Cependant, cette œuvre singulière n’est pas exempte de certaines lourdeurs qui méritent d’être soulignées. La densité des traumatismes et des violences extrêmes (cannibalisme, incestes, viols, meurtres de masse) concentrée sur un si petit nombre de pages finit par créer un effet de saturation. À force d’accumuler les horreurs, le récit frôle par moments la surenchère gratuite, risquant de désensibiliser le lecteur plutôt que de le choquer. De plus, la structure narrative, qui repose sur la révélation finale d'Otoundou (le frère/alter ego), bien que brillante sur le plan de l'intrigue, rend la relecture des événements précédents parfois confuse. Le lecteur doit accepter que tout ce qu'il a lu était le fruit d'une manipulation mentale d'un narrateur sociopathe, ce qui est audacieux, mais peut laisser un sentiment de frustration quant à la réalité tangible des scènes familiales décrites plus tôt.

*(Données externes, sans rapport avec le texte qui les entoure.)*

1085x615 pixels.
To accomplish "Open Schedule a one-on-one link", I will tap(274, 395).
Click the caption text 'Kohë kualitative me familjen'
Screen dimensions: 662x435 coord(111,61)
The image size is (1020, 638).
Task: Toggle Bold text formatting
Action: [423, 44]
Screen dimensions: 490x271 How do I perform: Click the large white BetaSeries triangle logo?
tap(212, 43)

Enfin, l'insistance sur la nécessité d'avoir lu Ketchup pour comprendre la "troisième fin" pourrait exclure les nouveaux lecteurs, donnant l'impression qu'ils n'ont pas toutes les clés en main pour apprécier l'œuvre à sa juste valeur.

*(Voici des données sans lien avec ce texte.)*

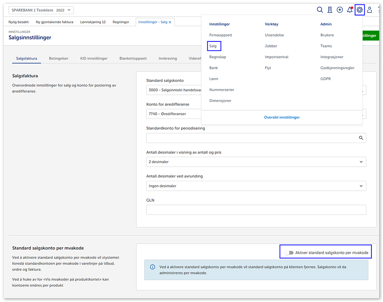Expand the 2 desimaler dropdown
Viewport: 383px width, 302px height.
click(256, 162)
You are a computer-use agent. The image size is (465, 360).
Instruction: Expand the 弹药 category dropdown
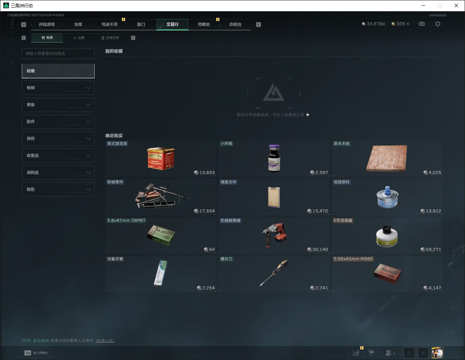[58, 139]
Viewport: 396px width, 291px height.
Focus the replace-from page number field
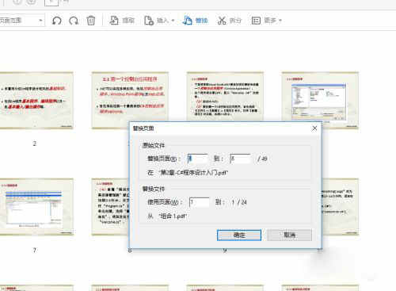pos(198,159)
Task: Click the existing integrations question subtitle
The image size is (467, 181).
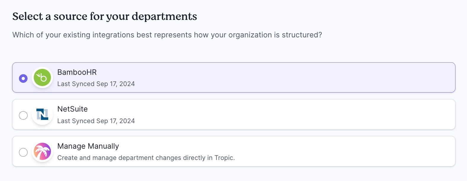Action: [x=167, y=35]
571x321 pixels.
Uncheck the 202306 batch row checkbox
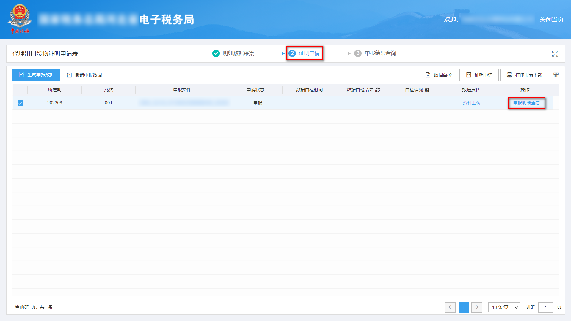coord(20,103)
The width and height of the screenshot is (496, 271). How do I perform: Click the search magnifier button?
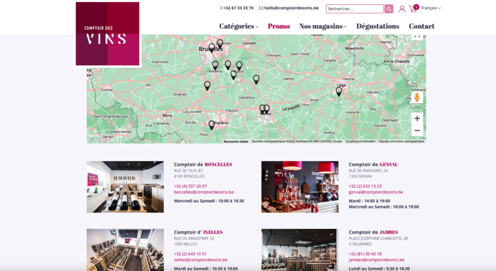click(389, 9)
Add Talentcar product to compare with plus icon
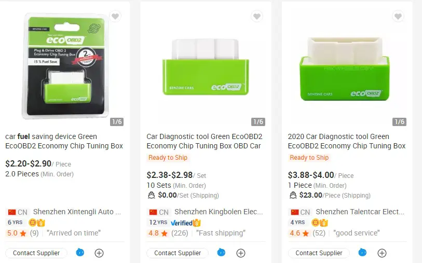The image size is (422, 263). (x=382, y=253)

Malgré ces réserves (et le fait que je n’ai moi-même pas lu Ketchup avant de lire ce livre), Mayonnaise reste une expérience de lecture percutante. Le dernier tiers du livre, où Otoundou prend la parole pour déconstruire méthodiquement les mensonges de Mayo, est un tour de force. Il révèle le visage d'un manipulateur froid, un « Diable avec un visage d’ange », capable d’orchestrer des drames (le faux rendez-vous d'Amnon, la manipulation de Tamar) par pure obsession. La scène où Otoundou explique comment Mayo a utilisé le téléphone de Nawalé pour piéger Amnon et Eudinis témoigne d'une construction scénaristique redoutable.

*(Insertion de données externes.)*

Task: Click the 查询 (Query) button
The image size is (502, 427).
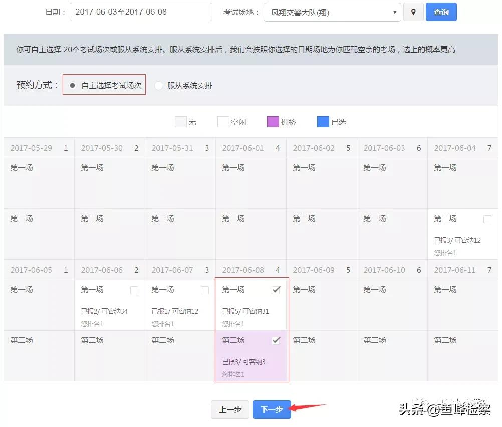Action: coord(441,12)
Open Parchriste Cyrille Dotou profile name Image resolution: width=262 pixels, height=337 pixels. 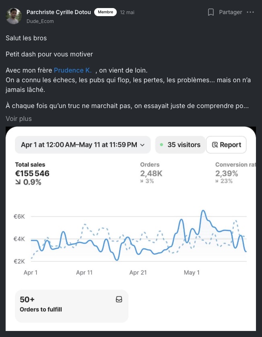[x=59, y=12]
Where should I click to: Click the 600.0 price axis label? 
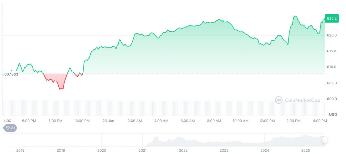tap(332, 99)
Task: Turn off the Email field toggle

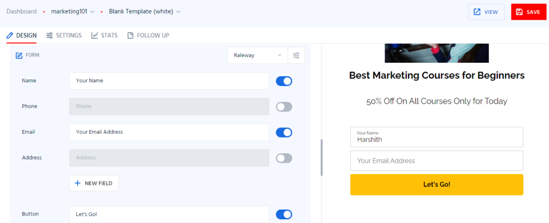Action: pyautogui.click(x=284, y=132)
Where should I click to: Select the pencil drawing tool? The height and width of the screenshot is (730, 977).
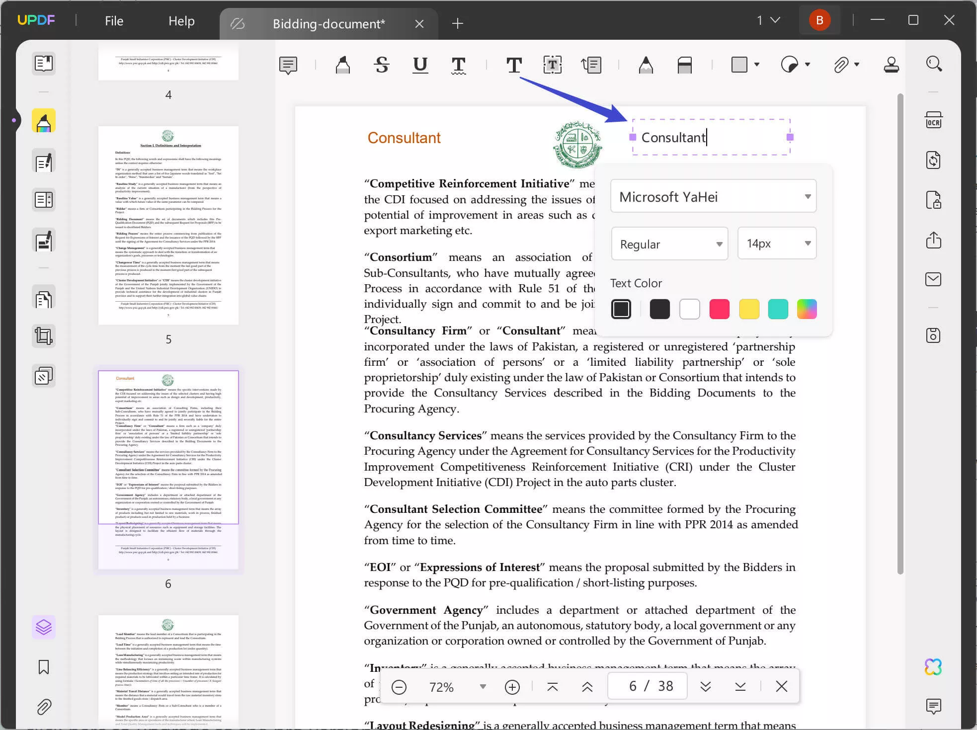[646, 65]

Charles l'écrivain des Gémeaux signe ici un texte qui ne cherche pas à plaire, mais à marquer. Il explore les tréfonds de l'âme humaine, la folie transgénérationnelle et la violence comme langage d'amour dévoyé. C’est un livre sur l'héritage du sang — au sens propre comme au figuré — et sur la façon dont une famille peut se replier sur elle-même pour protéger ses monstres. En refermant ce carnet déchiré et recollé, on reste avec l'image persistante de ce gamin, une canette de soda à la main, prêt à tout pour une vengeance qu'il déguise en amour. Une lecture qui bouscule, dérange, et confirme que cet auteur possède une voix résolument à part.